╔══

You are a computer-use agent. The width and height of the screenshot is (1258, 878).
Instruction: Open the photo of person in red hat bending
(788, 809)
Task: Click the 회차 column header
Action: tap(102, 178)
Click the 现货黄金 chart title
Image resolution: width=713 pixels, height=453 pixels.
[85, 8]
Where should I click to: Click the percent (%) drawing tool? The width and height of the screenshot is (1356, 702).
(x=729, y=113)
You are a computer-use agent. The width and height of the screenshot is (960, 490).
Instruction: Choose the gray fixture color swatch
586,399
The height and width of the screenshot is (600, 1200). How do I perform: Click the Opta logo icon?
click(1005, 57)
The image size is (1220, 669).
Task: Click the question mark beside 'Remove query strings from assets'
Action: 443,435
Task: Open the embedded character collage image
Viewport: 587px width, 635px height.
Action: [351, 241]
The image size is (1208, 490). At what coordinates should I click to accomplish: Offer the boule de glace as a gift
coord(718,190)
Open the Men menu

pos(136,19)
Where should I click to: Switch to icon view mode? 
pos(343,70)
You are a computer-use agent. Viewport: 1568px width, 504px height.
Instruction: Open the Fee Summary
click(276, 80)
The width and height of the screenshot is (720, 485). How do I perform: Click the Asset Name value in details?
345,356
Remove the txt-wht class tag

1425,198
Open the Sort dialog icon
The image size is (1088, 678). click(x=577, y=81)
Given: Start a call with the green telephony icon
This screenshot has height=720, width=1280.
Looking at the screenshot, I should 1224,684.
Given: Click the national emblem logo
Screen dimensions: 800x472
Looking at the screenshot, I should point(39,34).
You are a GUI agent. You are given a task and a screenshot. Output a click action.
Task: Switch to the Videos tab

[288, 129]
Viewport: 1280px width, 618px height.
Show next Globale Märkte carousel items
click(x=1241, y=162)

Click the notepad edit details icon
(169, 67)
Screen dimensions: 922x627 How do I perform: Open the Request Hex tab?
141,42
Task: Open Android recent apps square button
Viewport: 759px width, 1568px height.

╚══

_TASK DESCRIPTION_:
Could you output the records in full, exactly as written?

_ANSWER SPACE_:
You are a computer-use agent. The width and height of the screenshot is (1258, 878).
Instruction: Open the photo of person in red hat bending
(788, 809)
Task: Click the 회차 column header
Action: tap(102, 178)
Click the 现货黄金 chart title
Image resolution: width=713 pixels, height=453 pixels.
[85, 8]
Where should I click to: Click the percent (%) drawing tool? The width and height of the screenshot is (1356, 702).
(x=729, y=113)
You are a computer-use agent. The width and height of the screenshot is (960, 490).
Instruction: Choose the gray fixture color swatch
586,399
The height and width of the screenshot is (600, 1200). How do I perform: Click the Opta logo icon?
click(1005, 57)
The image size is (1220, 669).
Task: Click the question mark beside 'Remove query strings from assets'
Action: 443,435
Task: Open the embedded character collage image
Viewport: 587px width, 635px height.
Action: [351, 241]
The image size is (1208, 490). At what coordinates should I click to accomplish: Offer the boule de glace as a gift
coord(718,190)
Open the Men menu

pos(136,19)
Where should I click to: Switch to icon view mode? 
pos(343,70)
You are a computer-use agent. Viewport: 1568px width, 504px height.
Instruction: Open the Fee Summary
click(276, 80)
The width and height of the screenshot is (720, 485). How do I perform: Click the Asset Name value in details?
345,356
Remove the txt-wht class tag

1425,198
Open the Sort dialog icon
The image size is (1088, 678). click(x=577, y=81)
Given: Start a call with the green telephony icon
This screenshot has height=720, width=1280.
Looking at the screenshot, I should 1224,684.
Given: Click the national emblem logo
Screen dimensions: 800x472
Looking at the screenshot, I should point(39,34).
You are a GUI agent. You are given a task and a screenshot. Output a click action.
Task: Switch to the Videos tab

[288, 129]
Viewport: 1280px width, 618px height.
Show next Globale Märkte carousel items
click(x=1241, y=162)

Click the notepad edit details icon
(169, 67)
Screen dimensions: 922x627 How do I perform: Open the Request Hex tab?
141,42
Task: Open Android recent apps square button
Viewport: 759px width, 1568px height.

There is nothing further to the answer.